### Tarefas a realizar
1: De acordo com a ONU, segundo o texto sobre o Oriente Médio, quantos iraquianos foram mortos durante os meses de maio e junho?
2: Prossiga com o texto sobre o Oriente Médio a partir do ponto em que ele se encerra.

### Texto do documento
>>>

Oriente Médio: Carta branca aos incendiários

Com a cumplicidade dos EUA e Europa, e o aplauso dos neoconservadores, Israel aprofunda a guerra contra os árabes. Os poderosos do Ocidente querem a “guerra de civilizações”?, por Alain Gresh

Dezenas de civis friamente mortos no Iraque pelo simples fato de serem sunitas. Um crime sem precedentes no Oriente Médio desde a guerra civil libanesa de 1975-1976, quando militantes falangistas fuzilavam muçulmanos unicamente por serem muçulmanos. De acordo com a ONU, perto de 6 mil iraquianos foram mortos durante os meses de maio e junho.


 


No sul do Afeganistão, uma centena de outros civis foram as “vitimas colaterais” da ofensiva que as forças da coalizão chefiada pelos Estados Unidos continuam realizando para impedir o “retorno” dos talibãs. Os atentados suicidas, até então desconhecidos neste país, se multiplicam.

<<<

### Material fornecido
>>>

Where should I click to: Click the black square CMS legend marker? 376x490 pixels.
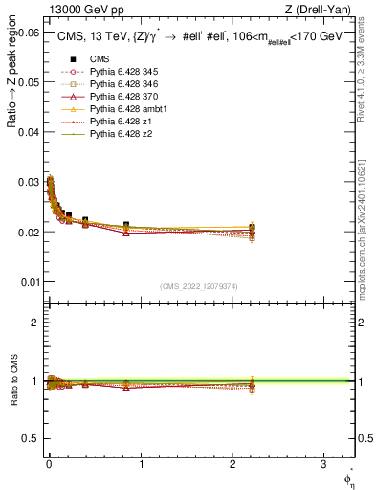(67, 58)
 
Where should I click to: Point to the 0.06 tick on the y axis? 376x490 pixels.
(28, 32)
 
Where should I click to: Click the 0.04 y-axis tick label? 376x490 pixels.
(28, 132)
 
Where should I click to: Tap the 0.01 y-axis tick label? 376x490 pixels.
(28, 282)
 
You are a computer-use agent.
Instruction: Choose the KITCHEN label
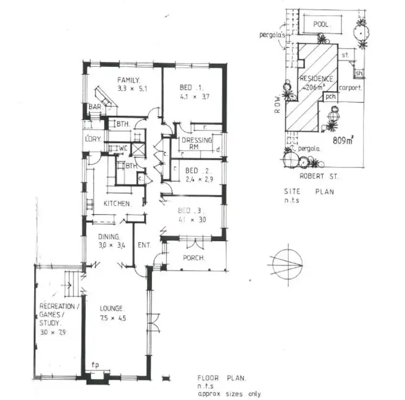click(117, 204)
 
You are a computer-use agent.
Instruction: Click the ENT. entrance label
click(144, 246)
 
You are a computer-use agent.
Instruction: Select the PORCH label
click(194, 258)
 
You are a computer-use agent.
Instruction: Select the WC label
click(123, 147)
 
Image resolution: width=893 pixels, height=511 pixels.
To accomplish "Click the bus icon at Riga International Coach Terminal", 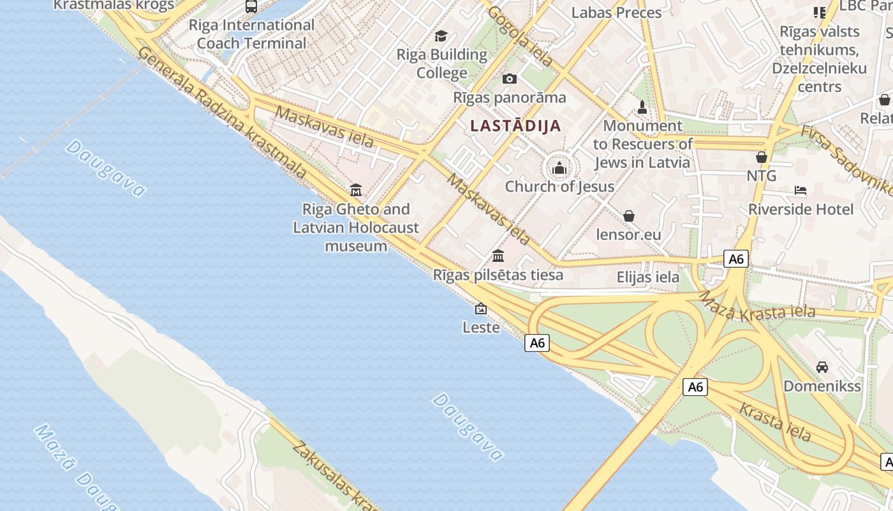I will [251, 7].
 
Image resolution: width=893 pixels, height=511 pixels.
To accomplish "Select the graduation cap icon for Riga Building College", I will [441, 36].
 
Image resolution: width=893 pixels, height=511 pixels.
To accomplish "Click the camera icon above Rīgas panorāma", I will [509, 79].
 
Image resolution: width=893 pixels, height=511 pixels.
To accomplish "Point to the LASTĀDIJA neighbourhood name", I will [515, 126].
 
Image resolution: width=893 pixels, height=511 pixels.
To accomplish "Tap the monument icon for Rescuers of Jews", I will [642, 107].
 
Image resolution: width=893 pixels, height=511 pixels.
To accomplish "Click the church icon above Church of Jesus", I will [559, 168].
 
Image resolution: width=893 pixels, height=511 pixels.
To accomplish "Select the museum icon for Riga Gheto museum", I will [356, 190].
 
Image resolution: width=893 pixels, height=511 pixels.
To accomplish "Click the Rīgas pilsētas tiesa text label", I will [498, 275].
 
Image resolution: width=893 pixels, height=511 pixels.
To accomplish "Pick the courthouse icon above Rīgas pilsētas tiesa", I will [498, 256].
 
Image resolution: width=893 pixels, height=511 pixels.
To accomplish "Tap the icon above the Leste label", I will [481, 309].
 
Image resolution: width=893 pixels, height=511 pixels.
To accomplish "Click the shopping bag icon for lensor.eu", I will [629, 216].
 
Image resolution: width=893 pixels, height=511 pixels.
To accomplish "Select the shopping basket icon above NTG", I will [761, 156].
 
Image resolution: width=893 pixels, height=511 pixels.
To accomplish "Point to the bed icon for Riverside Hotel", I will [801, 190].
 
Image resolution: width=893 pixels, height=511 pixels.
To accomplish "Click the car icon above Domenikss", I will [822, 367].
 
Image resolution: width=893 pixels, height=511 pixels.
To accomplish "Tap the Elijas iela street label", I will [648, 277].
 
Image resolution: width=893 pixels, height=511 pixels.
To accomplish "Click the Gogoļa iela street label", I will [519, 36].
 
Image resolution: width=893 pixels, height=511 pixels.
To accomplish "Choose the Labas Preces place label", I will [616, 13].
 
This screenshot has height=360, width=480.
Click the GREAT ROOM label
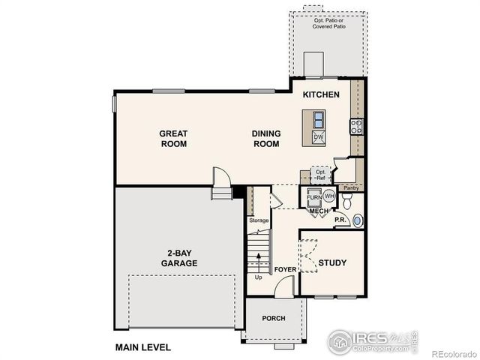173,139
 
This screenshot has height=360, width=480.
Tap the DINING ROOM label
266,139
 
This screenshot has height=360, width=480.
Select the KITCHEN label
322,95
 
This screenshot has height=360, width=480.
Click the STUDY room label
332,262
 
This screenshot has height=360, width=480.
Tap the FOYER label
284,268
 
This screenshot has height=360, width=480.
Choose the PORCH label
274,318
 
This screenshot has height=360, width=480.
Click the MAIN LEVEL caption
142,347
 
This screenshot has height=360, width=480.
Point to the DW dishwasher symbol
318,137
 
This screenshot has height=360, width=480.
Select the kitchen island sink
318,119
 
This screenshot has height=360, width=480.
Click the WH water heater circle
328,196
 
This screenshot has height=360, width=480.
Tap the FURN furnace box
314,197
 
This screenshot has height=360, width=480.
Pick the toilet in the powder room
347,201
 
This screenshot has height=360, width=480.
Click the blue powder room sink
358,220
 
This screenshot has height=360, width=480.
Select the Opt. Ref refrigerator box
321,174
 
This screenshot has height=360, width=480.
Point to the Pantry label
350,188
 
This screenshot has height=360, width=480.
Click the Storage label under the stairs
259,220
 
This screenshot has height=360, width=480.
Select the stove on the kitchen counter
357,126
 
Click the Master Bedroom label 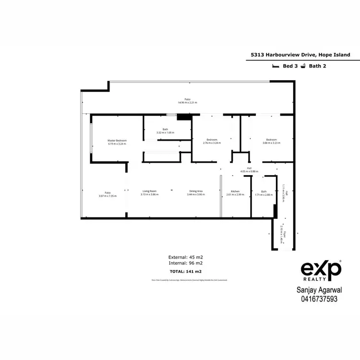(117, 140)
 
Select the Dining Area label (196, 191)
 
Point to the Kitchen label (235, 191)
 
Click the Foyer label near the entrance (284, 236)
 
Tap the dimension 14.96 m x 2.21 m (188, 103)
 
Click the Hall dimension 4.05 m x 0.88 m (249, 171)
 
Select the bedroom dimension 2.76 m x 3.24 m (211, 143)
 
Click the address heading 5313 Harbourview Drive (304, 55)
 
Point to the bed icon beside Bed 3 (276, 66)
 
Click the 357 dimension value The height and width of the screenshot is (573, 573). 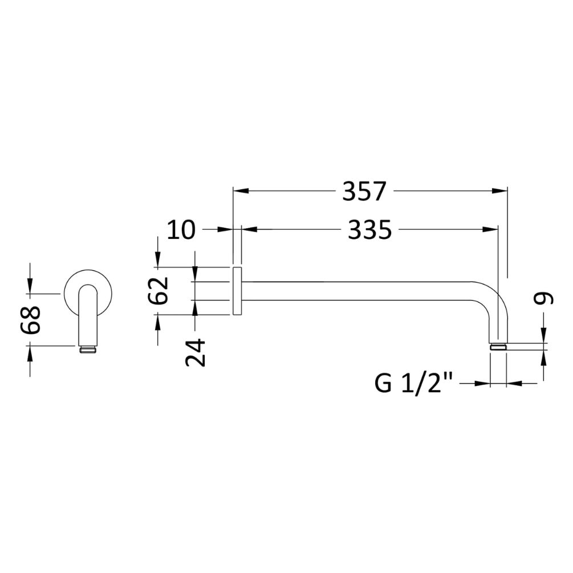[x=365, y=191]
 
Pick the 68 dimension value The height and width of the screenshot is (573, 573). [x=30, y=321]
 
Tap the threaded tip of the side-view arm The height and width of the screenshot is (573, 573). [x=498, y=346]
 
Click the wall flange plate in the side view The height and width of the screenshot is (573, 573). [x=237, y=290]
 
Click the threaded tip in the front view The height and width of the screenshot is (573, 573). [x=88, y=349]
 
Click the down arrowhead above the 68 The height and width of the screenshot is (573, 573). [x=30, y=288]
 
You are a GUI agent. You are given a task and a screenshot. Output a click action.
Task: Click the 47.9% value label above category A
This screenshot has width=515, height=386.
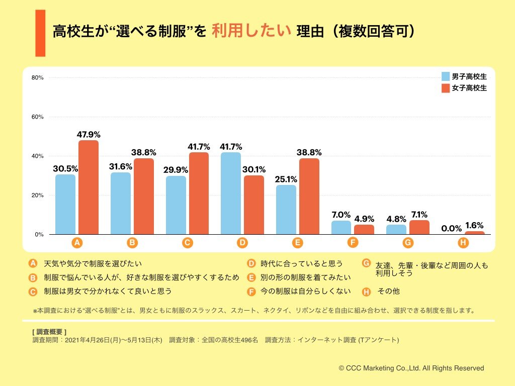click(x=89, y=134)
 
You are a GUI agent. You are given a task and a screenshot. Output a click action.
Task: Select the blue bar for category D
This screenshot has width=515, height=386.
click(x=231, y=193)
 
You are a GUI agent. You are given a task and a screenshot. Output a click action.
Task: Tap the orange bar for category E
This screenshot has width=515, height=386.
click(x=309, y=196)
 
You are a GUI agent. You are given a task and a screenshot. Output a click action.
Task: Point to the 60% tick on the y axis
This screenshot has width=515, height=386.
click(x=38, y=117)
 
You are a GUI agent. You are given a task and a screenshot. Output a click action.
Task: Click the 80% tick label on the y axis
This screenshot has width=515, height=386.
click(x=38, y=77)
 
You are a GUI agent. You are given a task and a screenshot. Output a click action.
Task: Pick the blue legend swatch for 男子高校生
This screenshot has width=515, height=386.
click(x=445, y=76)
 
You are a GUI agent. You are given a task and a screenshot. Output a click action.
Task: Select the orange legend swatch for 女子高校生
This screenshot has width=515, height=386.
click(x=445, y=88)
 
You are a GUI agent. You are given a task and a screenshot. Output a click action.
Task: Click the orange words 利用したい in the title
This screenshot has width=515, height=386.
click(x=251, y=31)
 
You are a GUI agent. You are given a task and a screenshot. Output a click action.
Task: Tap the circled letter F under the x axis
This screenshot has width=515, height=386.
click(x=353, y=243)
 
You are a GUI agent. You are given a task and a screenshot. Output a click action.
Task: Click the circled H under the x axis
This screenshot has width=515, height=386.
click(x=463, y=243)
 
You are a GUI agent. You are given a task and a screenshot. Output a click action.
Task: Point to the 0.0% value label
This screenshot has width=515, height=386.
click(x=451, y=228)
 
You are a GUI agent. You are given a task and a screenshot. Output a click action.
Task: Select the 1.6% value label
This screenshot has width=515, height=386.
click(x=475, y=225)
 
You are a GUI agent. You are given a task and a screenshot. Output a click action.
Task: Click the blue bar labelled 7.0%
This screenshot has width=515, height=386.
click(x=341, y=227)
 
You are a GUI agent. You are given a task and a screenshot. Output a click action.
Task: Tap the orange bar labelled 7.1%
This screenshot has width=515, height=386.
click(x=419, y=227)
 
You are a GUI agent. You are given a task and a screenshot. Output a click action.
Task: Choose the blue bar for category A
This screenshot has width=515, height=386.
click(x=65, y=204)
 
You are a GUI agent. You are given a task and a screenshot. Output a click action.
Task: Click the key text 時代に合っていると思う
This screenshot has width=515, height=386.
click(x=301, y=263)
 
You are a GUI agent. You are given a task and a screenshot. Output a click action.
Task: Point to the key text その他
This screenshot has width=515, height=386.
click(x=388, y=291)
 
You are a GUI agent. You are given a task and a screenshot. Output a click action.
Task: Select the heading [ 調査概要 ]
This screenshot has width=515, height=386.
click(x=49, y=332)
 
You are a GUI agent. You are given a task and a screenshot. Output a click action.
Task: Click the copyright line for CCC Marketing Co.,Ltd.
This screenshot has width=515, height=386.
click(x=411, y=368)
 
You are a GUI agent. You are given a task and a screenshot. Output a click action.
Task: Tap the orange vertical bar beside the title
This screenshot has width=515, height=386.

<<<

### Em resposta
1: Perto de 6 mil iraquianos.

2:
 


Em Gaza, 1,5 milhão de palestinos estão pressionados entre a ofensiva do exército e a decisão dos Estados Unidos e União Européia de congelar a ajuda direta. E a destruição causada no Líbano pelo bombardeio irrestrito da infra-estrutura, das cidades e vilas bloqueadas, poderá resultar em um conflito regional com a Síria e o Irã – enquanto o norte de Israel está paralisado pelos foguetes lançados pelo Hezbolá. A crise sobre o poder nuclear do Irã permanece aberta, enquanto Teerã ameaça se retirar do Tratado de Não-Proliferação Nuclear.


 


Parecia um mês de julho tranqüilo, três anos depois que, de um porta-aviões, o presidente dos Estados Unidos, George W. Bush anunciou o fim dos combates no Iraque com uma declaração marcial: “Missão Cumprida!”. Neste verão de 2006, a avaliação do aprendiz de feiticeiro explode com toda força: jamais na história recente, o Oriente Médio conheceu tantas crises intensas e simultâneas. Embora cada uma tenha sua lógica própria, estão ligadas por mil razões, tornando difíceis as soluções parciais e acelerando a corrida de toda a região em direção ao abismo.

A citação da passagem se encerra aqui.